Virginia has always told of this to the children, when I was not
present, to prove that I am brave, even if I am mortal slow; and if just
facing danger from minute to minute without looking further, is bravery,
I suppose I am--and there is plenty of good courage in the world which
is nothing more, look at it how you will.

So far, the cutter and team of which I had robbed Buck Gowdy, had been a
benefit to us. They gave us transportation, and the warm sleigh in which
to nest down. I began to wonder, now, as it began to grow dark, as the
tempest greatened, as my horses disappeared in the smother, and as the
frost began to penetrate to our bodies, whether I should not have done
better to have stayed in the schoolhouse, and burned up the partitions
for fuel; but the thought came too late; though it troubled me much. Two
or three times, one of the mares fell in the drifts, and nothing but the
courage bred into them in the blue-grass fields of Kentucky saved us
from stalling out in that fearful moving flood of wind and frost and
snow. Two or three times we narrowly escaped being thrown out into it by
the overturn of the sleigh; and then I foresaw a struggle, in which
there would be no hope; for in a storm in which a strong man is
helpless, how could he expect to come out safe with a weak girl on
his hands?

At last, the inevitable happened: the off mare dove into a great drift;
the nigh one pulled on: and they came to a staggering halt, one of them
was kept from falling partly by her own efforts, and partly by the snow
about her legs against which she braced herself. As they stood there,
they turned their heads and looked back as if to say that so far as they
were concerned, the fight was over. They had done all they could.

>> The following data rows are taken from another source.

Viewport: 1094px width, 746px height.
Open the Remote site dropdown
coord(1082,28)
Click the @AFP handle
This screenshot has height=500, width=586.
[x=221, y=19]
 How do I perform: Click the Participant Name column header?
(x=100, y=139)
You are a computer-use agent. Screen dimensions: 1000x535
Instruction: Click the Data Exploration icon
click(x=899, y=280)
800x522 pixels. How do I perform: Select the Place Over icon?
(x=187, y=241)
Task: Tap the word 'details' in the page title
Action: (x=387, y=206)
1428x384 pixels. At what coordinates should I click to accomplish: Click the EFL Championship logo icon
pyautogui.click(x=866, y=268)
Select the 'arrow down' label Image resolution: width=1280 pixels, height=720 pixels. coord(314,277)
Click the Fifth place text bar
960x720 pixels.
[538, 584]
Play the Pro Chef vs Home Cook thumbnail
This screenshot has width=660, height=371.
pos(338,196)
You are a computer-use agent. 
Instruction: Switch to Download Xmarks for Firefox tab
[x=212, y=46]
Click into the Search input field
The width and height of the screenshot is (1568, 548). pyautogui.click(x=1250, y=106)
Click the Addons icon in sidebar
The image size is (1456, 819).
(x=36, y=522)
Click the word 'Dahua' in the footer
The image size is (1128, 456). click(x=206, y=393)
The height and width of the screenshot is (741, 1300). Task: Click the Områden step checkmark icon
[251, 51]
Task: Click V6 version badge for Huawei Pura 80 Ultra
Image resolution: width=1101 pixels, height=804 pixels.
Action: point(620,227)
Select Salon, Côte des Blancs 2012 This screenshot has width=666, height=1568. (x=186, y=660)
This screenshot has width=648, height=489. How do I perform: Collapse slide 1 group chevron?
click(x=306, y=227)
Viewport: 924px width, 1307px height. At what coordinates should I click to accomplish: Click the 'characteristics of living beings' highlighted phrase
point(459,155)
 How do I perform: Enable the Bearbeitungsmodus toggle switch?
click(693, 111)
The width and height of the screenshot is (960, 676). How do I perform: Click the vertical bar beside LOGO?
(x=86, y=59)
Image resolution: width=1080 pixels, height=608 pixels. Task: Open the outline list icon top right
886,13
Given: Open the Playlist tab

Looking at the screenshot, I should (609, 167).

I sat a moment thinking. I looked about, and saw, between gusts, that we
were almost against a huge straw-pile, where some neighbor had threshed
a setting of wheat. This might mean that we were close to a house, or it
might not. I handed the lines to Virginia under the robes, got out, and
struggled forward to look at my team. Their bloodshot eyes and quivering
flanks told me that they could help us no longer; so I unhitched them,
so as to keep the cutter as a possible shelter, and turned them loose.
They floundered off into the drifts, and left us alone. Cuffed and
mauled by the storm, I made a circuit of the stack, and stumbled over
the tumbling-rod of the threshing-machine, which was still standing
where it had been used. Leaning against the wheel was a shovel, carried
for use in setting the separator. This I took with me, with some notion
of building a snow-house for us; for I somehow felt that if there was
any hope for us, it lay in the shelter of that straw. As I passed the
side of the stack, just where the ground was scraped bare by the wind, I
saw what seemed to be a hole under and into the great loose pile of dry
straw. It looked exactly like one of those burrows which the children
used to make in play in such places.

Virginia was safe for the moment, sitting covered up snugly with her
hands warmed by the little dog; but the cold was beginning to penetrate
the robes. I could leave her for the moment while I investigated the
burrow with the shovel. As I gained a little advantage over the snow
which was drifted in almost as fast as I could shovel it out, my heart
leaped as I found the hole opening out into the middle of the stack; and
I plunged in on my hands and knees, found it dry and free from snow
within ten feet of the mouth, and after enlarging it by humping up my
back under it where the settling had made it too small, I emerged and
went to Virginia; whom I took out with her dog, wrapped her in the robes
so as to keep them from getting snowy inside, and backing into the
burrow, hauled the pile of robes, girl and dog in after me, like a
gigantic mouse engaged in saving her young. I think no mouse ever
yearned over her treasures in such case more than I did.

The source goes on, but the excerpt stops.